I grew up in an area called Harryville, which is in the south of my home town, Ballymena. Not exactly the top of the list of places to see if you’re a tourist in Northern Ireland – but we do have one of the best surviving examples of a Norman motte-and-bailey fortification in this country. With my recent developing interest in the history of my country, I decided to go for a stroll around the 12th-Century monument that stands a 5-minute walk from my parents’ house. Because, seriously – how cool is that?!
It was like stepping back in time… not to the 12th Century, but to my childhood.
One of my earliest childhood memories is of going to the Moat Park. The swings and slides in the play park; the trees where we made our forts; the hills that were just steep and rubbly enough to seem like dangerous mountains to 8-year-olds; the rope swings and the rickety steps; the endless games of hide and seek around the “big hill” and the “wee hill”; the Easter Mondays spent rolling our eggs down the slopes and having picnics on the grass; the grazed knees and muddy clothes from taking a tumble down the “big hill”.
We never really thought, in the midst of all that, about the historic site we were playing on, and all that had taken place there centuries before. I mean, you wouldn’t. Especially as an iron cage with an executed outlaw’s body in it probably sat on the exact spot where we sat for a breather after climbing the “big hill”…
The motte and bailey is a type of early castle, where an artificial hill (“motte”) was built by digging a deep trench and throwing all the earth into the middle. There would be a wooden tower or a stone “keep” at the top of the motte, and a separate enclosed courtyard next to it, known as a bailey. Both the motte and bailey were surrounded by a trench.
The Harryville motte-and-bailey was built by the Normans, who conquered most of County Antrim in the 12th Century and created lots of mottes in high places, as defensive structures.
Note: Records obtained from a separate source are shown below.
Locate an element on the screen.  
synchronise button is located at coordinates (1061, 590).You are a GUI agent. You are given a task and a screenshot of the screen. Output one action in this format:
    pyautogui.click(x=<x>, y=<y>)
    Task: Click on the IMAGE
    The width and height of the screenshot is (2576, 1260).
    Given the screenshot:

The “Moat Hill” (as it’s called locally) is better known round these parts for its more recent history: the story of Thomas Archer, leader of a band of social outcasts – who ran around Ballymena robbing and plundering and maiming and murdering and the like – at the time of the 1798 Irish Rebellion.
An armed, dangerous, and wanted criminal, Archer went into hiding at a friend’s house, never suspecting that the “friend” had a plan already in place to earn a hefty cash reward by betraying him to the police. What a Judas. It was all very complicated, involving a laundry woman and a shopkeeper and a marked half crown (the old coin as opposed to a broken headdress!), but anyway, it worked, and they came for him in the night as he lay in bed.
The friend’s son warned him that the police were approaching, and he took off, but they hunted him down. He fought till the end, attempting to shoot them, but his “friend” had properly stitched him up, wetting the powder in his gun and disabling the weapon using a nail.
Archer was publicly hanged from a tree next to the Harryville motte-and-bailey, and his body was taken to the local castle to be disembowelled or something equally unsettling. His remains were then put in an iron cage and hung in chains on the top of the motte, where local people would see him every day, to serve as a warning. “Don’t run round robbing and murdering!”? “Don’t rebel against the government!”? “Don’t trust your friend to hide you if there’s a cash reward for your capture!”?
Anyway, that’s what happened previously on the “big hill” we used to climb up and build forts on. It doesn’t look all that scary in the day time, but I wouldn’t want to be there on a dark and spooky night, all the same. When I went for my wander last night, I found it all very overgrown, and couldn’t climb to the top because the waist-high grass and weeds meant clouds of midgies that have me half eaten to death as it is. My mum gave me this photo of how it used to look (although I don’t know who actually took it):
This is how I remember it, although it was taken a bit before my time judging by the car and lamppost! The house was a play park by the time I was born, and remains so today. The motte, behind it, is how it was when we used to climb it. The bailey is next to it (the flat, lower hill on the far right). Today, the trees have been cut down to stop them blowing over and pulling down the entire structure, and the hills are almost hidden under long grass, weeds, and wildflowers.
They hold a lot of history, though… and a lot of memories.
And although no one has any information about this photo, I think it is the coolest one I will ever see of the “big hill” where I got the permanent scar from tripping on a tree root and skidding down through the dried mud and stones on my knees!